あなたを抱きしめる、唯一の


 一時間に一本しかない電車を降りる。二両しかない電車がガタゴトと去っていくのを見送って、私はホームの階段を下った。

 雑木林と田んぼ、それ以外は民家がぽつりぽつりとあるだけ。

 これが、私の故郷。

 特に変わっていない風景に、私は目もくれずにタクシー乗り場を目指す。

 ここも無くなってはいないようで、でも台数は減ったタクシーのうち一台の窓を叩く。


「はい、どこまでですか?」

「巫女ヶ浦神社までお願いします」


 手短にそう告げて、後部座席に乗り込む。ひなびた臭いがムッと迫ってきて、マスクをしておいて良かったと思った。


「巫女ヶ浦ですね、では出発します」


 愛想のない声と共に、車は滑るように走り出した。運転手の探るような目つきから逃げようと、窓の外をただ眺める。

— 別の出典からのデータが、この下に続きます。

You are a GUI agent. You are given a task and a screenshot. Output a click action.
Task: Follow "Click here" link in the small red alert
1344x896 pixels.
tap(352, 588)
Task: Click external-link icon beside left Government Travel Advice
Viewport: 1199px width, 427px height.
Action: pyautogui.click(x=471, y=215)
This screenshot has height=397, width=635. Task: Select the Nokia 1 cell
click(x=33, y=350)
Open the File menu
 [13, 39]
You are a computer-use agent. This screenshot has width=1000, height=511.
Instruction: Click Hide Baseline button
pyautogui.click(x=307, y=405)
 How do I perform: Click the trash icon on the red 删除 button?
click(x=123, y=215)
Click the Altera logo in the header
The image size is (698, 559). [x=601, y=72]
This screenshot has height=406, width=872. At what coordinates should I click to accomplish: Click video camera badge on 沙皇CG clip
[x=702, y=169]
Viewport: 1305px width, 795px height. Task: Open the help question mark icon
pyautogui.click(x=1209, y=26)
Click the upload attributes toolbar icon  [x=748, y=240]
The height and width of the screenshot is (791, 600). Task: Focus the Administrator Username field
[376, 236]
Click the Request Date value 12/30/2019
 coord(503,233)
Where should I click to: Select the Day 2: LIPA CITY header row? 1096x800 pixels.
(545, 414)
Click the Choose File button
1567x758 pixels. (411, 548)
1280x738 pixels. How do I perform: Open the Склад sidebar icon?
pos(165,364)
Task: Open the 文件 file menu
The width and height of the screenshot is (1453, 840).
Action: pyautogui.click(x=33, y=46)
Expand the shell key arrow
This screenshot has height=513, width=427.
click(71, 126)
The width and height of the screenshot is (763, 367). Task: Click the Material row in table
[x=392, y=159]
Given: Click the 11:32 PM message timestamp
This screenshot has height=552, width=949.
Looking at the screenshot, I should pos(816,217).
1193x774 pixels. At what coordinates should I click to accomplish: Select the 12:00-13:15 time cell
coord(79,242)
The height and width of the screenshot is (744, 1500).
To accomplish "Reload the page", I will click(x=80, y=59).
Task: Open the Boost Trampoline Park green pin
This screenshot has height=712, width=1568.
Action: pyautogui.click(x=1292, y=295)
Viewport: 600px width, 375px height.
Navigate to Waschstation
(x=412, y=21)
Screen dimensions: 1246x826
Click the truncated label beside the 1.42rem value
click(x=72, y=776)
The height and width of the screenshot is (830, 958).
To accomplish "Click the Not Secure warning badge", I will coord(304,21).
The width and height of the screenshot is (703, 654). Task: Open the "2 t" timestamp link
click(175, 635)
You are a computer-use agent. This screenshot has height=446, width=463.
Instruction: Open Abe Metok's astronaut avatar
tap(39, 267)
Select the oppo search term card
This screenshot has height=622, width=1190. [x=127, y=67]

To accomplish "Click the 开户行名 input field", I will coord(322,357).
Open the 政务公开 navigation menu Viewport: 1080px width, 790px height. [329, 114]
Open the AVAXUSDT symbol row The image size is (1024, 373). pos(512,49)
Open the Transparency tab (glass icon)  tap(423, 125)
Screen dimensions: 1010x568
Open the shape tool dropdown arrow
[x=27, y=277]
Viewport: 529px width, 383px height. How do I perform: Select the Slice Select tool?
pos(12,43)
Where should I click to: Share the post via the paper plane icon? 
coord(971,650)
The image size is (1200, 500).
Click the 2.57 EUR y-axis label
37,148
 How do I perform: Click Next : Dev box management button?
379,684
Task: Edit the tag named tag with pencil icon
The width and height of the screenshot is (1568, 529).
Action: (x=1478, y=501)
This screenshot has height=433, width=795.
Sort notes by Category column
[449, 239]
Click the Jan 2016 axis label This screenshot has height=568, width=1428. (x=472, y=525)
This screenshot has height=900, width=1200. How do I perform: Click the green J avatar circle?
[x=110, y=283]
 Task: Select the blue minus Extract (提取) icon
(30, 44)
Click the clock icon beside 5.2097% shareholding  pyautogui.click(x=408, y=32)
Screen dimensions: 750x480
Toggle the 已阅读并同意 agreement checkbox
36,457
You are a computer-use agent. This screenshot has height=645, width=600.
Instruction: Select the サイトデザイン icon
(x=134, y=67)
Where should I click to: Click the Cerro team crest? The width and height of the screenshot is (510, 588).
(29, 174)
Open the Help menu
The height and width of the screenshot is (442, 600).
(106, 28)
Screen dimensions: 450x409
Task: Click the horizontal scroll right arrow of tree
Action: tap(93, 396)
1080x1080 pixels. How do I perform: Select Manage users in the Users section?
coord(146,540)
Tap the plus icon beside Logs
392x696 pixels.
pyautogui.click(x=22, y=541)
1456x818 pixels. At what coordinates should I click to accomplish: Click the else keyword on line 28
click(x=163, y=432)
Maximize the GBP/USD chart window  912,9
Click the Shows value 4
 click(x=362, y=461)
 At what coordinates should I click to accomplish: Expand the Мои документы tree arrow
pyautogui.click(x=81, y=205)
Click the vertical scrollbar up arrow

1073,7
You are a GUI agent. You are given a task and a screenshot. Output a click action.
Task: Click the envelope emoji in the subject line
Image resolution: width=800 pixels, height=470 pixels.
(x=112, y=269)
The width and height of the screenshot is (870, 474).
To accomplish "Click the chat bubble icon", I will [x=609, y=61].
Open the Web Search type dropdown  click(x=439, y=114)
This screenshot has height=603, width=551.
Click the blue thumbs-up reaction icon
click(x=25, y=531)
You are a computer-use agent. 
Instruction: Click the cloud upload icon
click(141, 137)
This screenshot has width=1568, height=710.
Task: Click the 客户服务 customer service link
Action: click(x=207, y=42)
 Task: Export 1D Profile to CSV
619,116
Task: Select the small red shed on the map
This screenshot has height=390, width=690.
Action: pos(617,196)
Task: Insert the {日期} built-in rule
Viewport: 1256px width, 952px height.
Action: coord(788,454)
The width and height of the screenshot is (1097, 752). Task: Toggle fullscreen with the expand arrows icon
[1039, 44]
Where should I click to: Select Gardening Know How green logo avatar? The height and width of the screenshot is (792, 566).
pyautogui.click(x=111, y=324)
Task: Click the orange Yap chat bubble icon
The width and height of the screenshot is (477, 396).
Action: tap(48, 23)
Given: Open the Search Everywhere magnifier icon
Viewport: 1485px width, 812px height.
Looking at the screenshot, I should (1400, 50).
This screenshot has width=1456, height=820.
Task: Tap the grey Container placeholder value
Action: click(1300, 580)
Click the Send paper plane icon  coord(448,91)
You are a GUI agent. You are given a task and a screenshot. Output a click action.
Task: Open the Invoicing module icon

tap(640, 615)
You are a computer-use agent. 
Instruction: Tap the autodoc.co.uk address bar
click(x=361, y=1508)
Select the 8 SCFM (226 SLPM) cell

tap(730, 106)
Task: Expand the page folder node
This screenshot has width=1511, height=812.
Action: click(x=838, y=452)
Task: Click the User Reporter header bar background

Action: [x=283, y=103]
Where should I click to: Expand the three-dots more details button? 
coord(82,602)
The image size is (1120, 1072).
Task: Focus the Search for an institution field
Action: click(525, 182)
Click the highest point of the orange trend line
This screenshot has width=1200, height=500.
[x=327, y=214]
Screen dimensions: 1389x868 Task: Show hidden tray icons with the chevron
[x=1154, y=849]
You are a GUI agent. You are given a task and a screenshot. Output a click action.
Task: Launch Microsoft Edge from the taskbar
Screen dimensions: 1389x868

 のどかな田園風景はやはり出ていったころと違わない。少しは変わってるのかもしれないけど、そんなのわからないし。


「お客さん、巫女ヶ浦まで観光?」


 ……頼むから静かにしていてほしい。そうは思っても、運転手はきっと離してくれない。ここはそういうところだ。


「ええ、親戚の家に用事で」


 こういうのは適当に返事をするしかない。私は腹をくくって窓の外から視線を外した。